Indeed, as long as mortgage rates are set by profiteers on the top floors of San Francisco’s sky scrapers; so long as the politicians are not challenged by organized public pressure; and so long as we do not protest for change and press ourselves to prevent the damage caused by the recklessness and disregard for the public’s wellbeing, the banking industry will continue to beat down Oakland residents and deprive millions of people across the country of their livelihoods.

The feasting freely on the taxpayer money handed out to corporations by the government must end. And, before Congress or the City of Oakland dips into the public piggy bank, it should require clear benchmarks for the financial industry to deliver immediate reinvestment in modifying loans, creating jobs, and rebuilding homes to make our neighborhoods healthy and safe places to live. There are clear paths to economic stability and we have the responsibility to fight for a better way, and win.

3. What other issues and causes are Just Cause focused on right now?

Just Cause Oakland, a member-based civil rights and housing justice organization, fights for tenant rights, public housing residents, and low-income homeowners. We are currently gearing up for our 10th anniversary celebration on Thursday, September 17 in Downtown Oakland. Our vision is one of real change and dramatic re-investment in people and public infrastructure. Real change amounts to public ownership over key financial decisions that affect our lives and futures. It means investing in building public capacity such as homes, schools, and municipal services. We all know that great public investment would lead to greater local control, bank accountability, and decisions by banks that could actually benefit the common good. Our mission is to create a just and diverse city and region by organizing Oakland residents to advocate for housing and jobs as human rights, and to mobilize for policies that produce social and economic justice in low-income communities of color.

JCO members are residents in the working-class flatlands of East and West Oakland. Our work is envisioning and creating the city we want to live in. We are a multi-racial, multi-generational organization that reflects the strength and diversity of Oakland’s people. Through a combination of grassroots organizing campaigns and leadership development, we have successfully built a broad-based organization that has an impact on policy-makers in Oakland.

4. Any leads or advice for young people trying to take action against predatory lending and banking practices foreclosure?

Young people must assert themselves and demand space and voice in housing justice efforts around the country. Learn about housing rights and be aware of what is happening to housing in our neighborhoods. Everyone could pay more attentions and reach out to people who seem in danger of losing their housing. Communities need the people to come together, to support each other, and fight with correct information and resolve. Young people know how to organize themselves and others—this is critical because no one can defend their home against the banks and law enforcement entities alone. Young people see a lot in the neighborhoods and often see things first. Early identification of a housing crisis is so important because there is often just a few days that separates someone who is living in their home to someone who is living in their car.

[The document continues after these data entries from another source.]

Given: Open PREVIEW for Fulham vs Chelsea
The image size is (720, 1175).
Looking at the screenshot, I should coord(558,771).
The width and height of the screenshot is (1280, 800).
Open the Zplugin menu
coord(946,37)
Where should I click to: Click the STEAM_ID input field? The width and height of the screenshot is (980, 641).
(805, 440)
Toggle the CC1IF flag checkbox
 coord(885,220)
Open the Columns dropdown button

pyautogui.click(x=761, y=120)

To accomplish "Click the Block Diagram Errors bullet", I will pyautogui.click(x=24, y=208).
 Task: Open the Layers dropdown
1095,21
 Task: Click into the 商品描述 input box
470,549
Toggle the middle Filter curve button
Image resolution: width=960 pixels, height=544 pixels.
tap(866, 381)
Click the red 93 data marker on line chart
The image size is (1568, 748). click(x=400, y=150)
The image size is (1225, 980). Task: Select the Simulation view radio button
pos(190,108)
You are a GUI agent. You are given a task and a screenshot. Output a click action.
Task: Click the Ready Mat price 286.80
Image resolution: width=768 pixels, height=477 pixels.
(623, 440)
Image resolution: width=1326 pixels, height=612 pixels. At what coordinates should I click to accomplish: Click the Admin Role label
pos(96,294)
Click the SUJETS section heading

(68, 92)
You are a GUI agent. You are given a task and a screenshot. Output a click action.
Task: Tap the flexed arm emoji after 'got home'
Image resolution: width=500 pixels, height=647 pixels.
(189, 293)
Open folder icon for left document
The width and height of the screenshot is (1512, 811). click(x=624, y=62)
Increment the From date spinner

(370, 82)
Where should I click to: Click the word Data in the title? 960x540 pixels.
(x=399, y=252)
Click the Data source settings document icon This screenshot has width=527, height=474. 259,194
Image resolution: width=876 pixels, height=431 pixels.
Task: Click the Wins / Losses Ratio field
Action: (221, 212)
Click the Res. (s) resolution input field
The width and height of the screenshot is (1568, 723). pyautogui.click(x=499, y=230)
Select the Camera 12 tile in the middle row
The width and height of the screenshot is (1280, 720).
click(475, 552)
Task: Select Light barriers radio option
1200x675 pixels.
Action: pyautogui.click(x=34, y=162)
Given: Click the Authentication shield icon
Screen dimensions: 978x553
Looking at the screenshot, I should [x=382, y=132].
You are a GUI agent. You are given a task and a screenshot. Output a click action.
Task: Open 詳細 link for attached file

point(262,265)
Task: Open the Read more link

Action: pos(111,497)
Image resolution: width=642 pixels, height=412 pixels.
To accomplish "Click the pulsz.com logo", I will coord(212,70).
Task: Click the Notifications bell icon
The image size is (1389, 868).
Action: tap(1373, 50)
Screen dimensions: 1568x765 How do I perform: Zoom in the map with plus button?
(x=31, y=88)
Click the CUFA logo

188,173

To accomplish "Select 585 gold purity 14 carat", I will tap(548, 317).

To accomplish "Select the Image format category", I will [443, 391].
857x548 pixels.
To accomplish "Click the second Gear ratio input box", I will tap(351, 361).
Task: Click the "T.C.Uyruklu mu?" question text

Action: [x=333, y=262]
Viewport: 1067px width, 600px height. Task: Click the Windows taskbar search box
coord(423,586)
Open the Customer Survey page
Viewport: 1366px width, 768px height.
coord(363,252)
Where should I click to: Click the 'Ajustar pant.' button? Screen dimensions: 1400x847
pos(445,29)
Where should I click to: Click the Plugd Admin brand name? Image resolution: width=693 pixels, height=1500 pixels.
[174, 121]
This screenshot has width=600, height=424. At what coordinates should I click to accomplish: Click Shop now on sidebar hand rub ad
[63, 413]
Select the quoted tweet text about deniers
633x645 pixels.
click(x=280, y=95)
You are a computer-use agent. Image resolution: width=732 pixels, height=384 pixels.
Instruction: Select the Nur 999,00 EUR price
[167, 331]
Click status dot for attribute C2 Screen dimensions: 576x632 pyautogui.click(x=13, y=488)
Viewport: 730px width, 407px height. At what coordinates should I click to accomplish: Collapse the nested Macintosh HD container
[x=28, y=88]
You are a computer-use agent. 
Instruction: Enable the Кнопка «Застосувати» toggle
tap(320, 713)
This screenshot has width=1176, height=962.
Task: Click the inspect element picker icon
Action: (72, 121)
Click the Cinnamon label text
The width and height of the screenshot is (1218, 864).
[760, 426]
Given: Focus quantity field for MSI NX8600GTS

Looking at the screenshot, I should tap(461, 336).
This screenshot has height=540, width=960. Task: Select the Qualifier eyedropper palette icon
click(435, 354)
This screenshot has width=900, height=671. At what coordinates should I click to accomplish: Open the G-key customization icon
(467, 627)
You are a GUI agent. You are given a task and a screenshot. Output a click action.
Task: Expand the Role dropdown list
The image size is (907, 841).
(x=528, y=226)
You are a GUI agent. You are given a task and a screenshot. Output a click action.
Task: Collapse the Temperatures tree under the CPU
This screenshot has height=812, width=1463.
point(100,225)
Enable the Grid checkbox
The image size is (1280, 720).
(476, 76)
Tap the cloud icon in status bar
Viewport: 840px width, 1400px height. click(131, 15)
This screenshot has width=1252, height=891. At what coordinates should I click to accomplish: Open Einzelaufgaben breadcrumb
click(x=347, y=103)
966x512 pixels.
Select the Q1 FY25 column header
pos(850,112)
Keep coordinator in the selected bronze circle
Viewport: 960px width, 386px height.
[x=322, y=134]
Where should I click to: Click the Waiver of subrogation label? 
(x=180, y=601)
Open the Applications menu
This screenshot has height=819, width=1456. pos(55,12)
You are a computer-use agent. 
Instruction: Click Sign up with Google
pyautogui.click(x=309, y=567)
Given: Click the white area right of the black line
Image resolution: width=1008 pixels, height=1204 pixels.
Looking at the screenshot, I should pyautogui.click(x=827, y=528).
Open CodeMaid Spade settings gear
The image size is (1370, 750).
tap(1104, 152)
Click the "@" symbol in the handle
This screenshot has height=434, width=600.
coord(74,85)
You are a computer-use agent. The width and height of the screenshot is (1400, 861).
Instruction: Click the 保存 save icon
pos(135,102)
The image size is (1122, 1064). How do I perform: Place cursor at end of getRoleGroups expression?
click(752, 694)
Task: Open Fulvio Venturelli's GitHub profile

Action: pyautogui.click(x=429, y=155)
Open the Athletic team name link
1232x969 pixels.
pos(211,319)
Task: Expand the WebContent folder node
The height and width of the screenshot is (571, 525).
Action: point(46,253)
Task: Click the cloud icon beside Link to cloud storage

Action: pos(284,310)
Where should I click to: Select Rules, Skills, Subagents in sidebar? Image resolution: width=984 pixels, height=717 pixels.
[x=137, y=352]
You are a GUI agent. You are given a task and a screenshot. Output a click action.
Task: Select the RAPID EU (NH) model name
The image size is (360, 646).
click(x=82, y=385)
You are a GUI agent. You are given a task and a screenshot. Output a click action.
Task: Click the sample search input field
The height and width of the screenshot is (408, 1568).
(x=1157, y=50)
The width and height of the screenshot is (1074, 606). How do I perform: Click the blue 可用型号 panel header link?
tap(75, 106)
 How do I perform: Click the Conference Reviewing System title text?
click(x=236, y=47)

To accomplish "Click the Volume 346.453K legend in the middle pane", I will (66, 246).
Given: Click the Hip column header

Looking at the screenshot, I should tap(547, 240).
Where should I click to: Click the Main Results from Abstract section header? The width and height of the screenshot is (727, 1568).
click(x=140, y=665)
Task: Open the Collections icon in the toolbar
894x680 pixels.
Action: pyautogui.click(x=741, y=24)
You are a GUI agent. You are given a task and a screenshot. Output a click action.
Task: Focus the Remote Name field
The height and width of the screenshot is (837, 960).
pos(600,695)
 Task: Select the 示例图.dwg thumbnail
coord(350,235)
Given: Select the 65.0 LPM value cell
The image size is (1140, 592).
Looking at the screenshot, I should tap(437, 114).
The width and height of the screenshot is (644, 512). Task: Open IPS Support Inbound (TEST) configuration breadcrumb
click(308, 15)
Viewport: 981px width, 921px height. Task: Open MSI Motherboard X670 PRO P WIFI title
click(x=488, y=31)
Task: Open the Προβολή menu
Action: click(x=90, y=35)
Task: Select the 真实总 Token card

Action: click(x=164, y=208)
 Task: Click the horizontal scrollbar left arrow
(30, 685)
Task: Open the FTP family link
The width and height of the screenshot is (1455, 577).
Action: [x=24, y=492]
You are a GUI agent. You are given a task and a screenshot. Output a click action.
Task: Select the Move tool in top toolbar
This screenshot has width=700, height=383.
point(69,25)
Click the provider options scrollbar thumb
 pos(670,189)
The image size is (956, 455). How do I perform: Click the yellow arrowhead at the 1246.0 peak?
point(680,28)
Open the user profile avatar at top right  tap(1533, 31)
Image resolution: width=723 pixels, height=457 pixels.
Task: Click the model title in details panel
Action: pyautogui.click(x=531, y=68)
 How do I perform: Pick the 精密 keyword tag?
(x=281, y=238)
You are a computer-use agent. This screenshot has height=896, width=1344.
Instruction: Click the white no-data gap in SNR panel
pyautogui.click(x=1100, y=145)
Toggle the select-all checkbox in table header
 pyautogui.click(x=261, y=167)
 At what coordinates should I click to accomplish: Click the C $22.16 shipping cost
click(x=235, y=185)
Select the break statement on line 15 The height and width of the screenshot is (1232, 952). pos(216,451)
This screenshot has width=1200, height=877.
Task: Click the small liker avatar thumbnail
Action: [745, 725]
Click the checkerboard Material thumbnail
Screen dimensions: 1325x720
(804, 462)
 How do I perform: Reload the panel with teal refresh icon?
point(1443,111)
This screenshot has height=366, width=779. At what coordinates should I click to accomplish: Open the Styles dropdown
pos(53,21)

We are at a critical point in addressing the present economic crisis. Our situations can improve and banking practices will improve, only if we make them. Oakland’s economic crisis has its roots in a broken system that gives large banks and other corporations far too much power. Walking through the neighborhoods of East and West Oakland you see boarded up houses and for sale signs on every block. As families are forced to leave the neighborhood and move elsewhere, critical social, educational, health and economic bonds are compromised. Together, we have to find ways to keep the people in the neighborhood and keep the neighborhood for the people.